|

Metrô desliga escada rolante de estação Paulista em horário de pico e revolta passageiros

A superlotação de passageiros na estação Paulista da linha 4-Amarela do Metrô de São Paulo tem feito os funcionários desligarem parte das escadas e esteiras rolantes do local nos horários de pico. Usuários da estação, que faz integração com a linha 2-Verde do sistema, reclamam do tumulto constante no local por causa da medida. Em média, cerca de 140 mil usuários circulam no local diariamente.

A reportagem do R7 esteve na estação no final da tarde do último dia 24 e constatou o problema. Passageiros chegaram a classificar a situação na estação no fim do dia como “caos”. Foi o caso do analista de comunicação Rafael Ernandi, de 27 anos. Ele afirma que a estação inaugurada em 2010 até facilitou o acesso à avenida Paulista, mas em horários de grande movimento o local fica insuportável.

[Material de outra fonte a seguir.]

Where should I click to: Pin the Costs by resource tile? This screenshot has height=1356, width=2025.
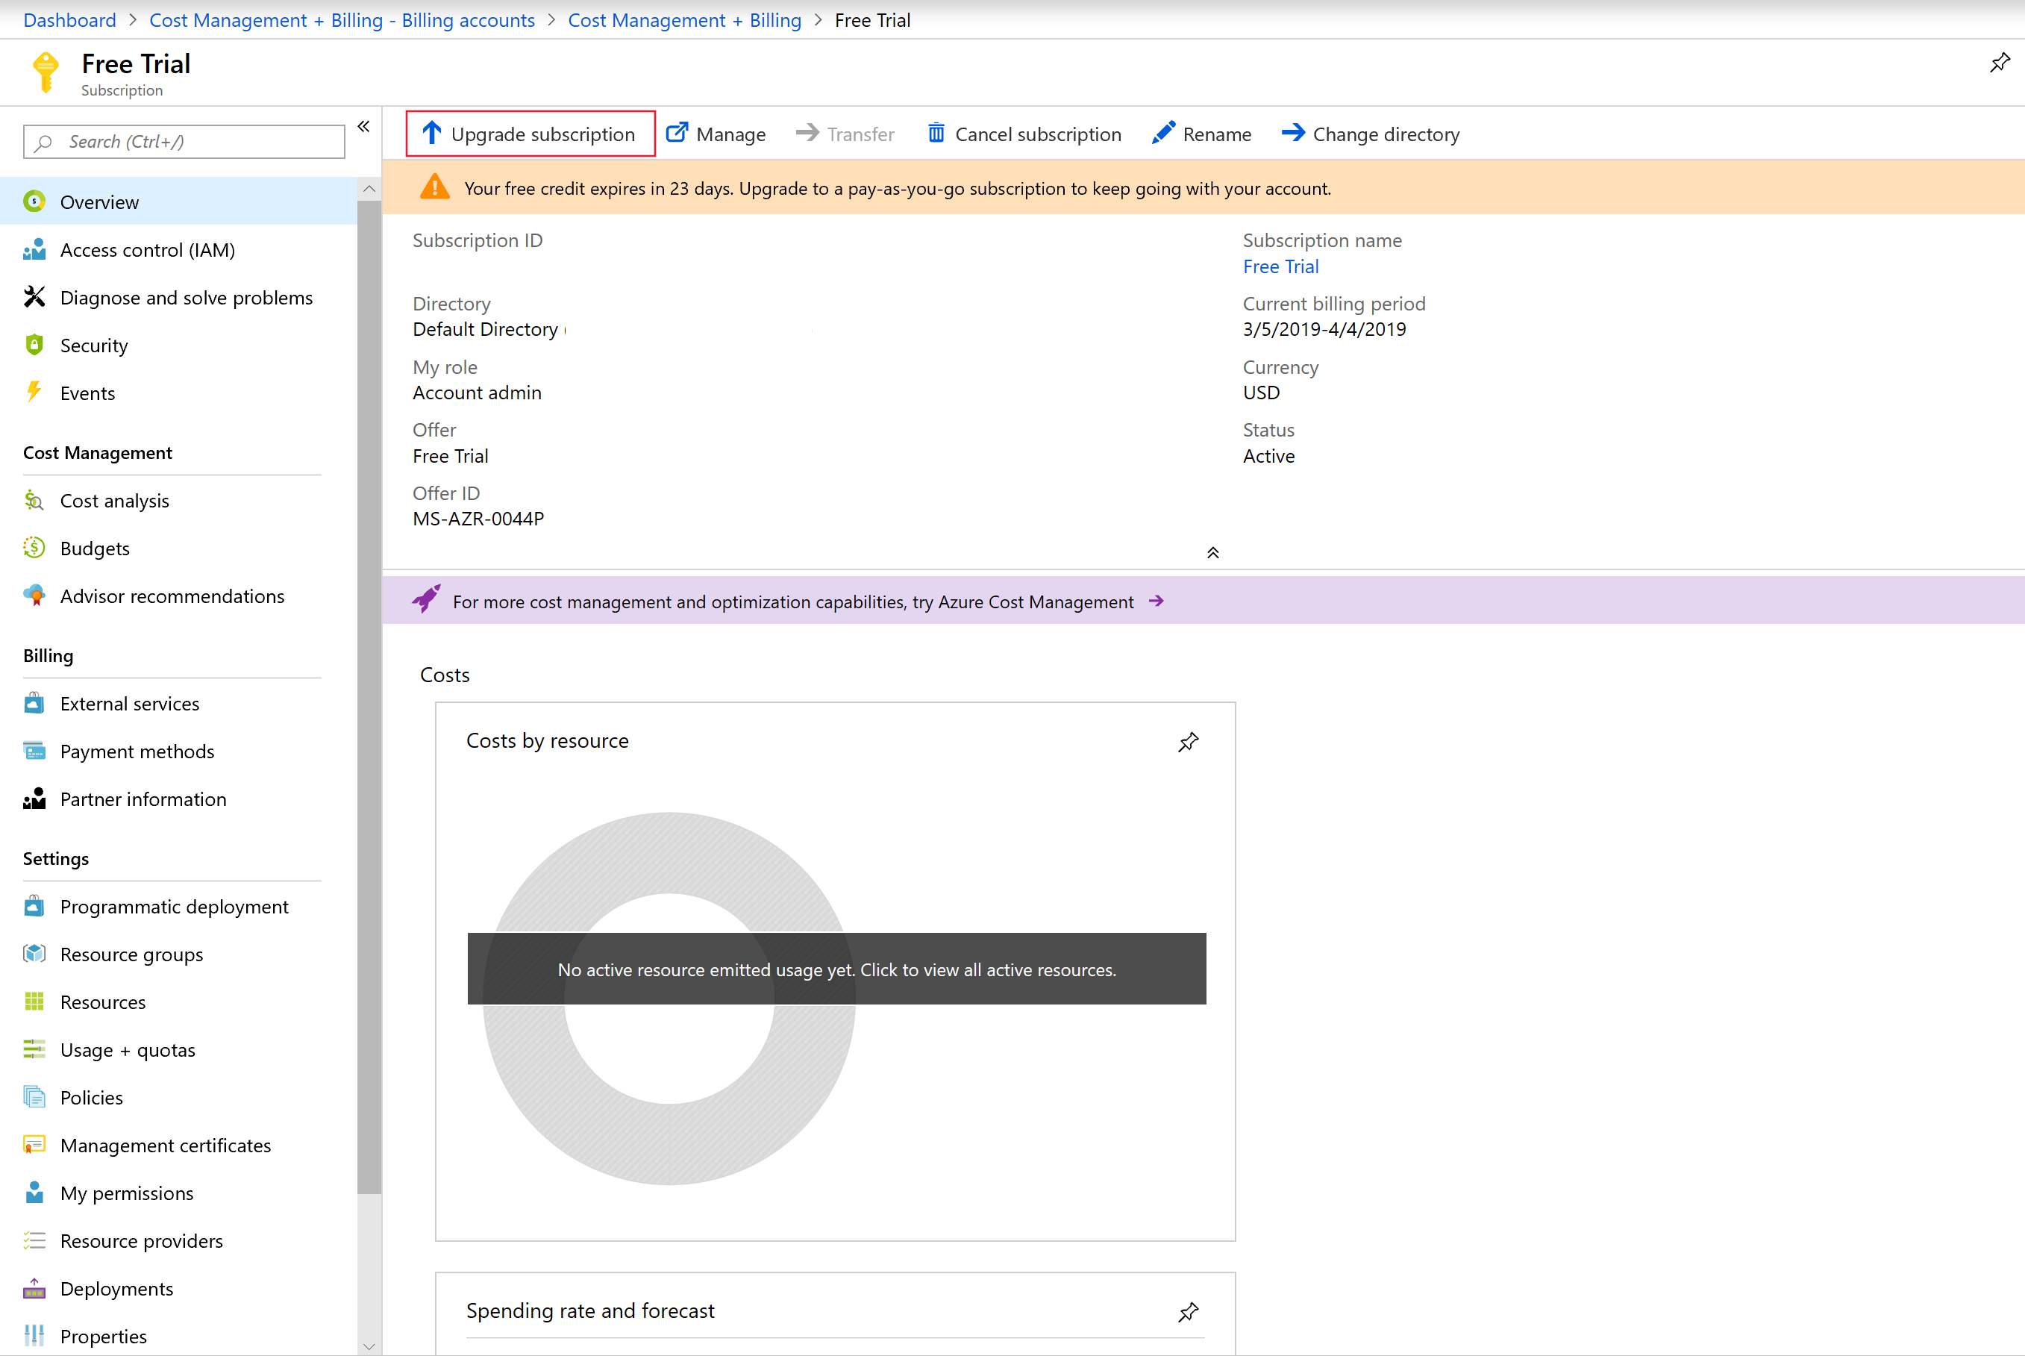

- A estação tem um único corredor [que liga a linha Amarela à Verde] de entrada e saída de passageiros e, no horário de pico, fica impossível caminhar. É preciso até mesmo desativar as escadas rolantes.

Usuária de estação, a bancária Dirce Alexandre Nunes, 52 anos, confirma que é normal encontrar algumas esteiras e escadas rolantes desligadas nos períodos de movimento mais intenso.

- Todos os dias desligam. Falaram que é por causa do grande fluxo e a gente entende que eles estão em fase de adaptação. Mas é ruim. Eu fico 15 minutos andando aqui dentro.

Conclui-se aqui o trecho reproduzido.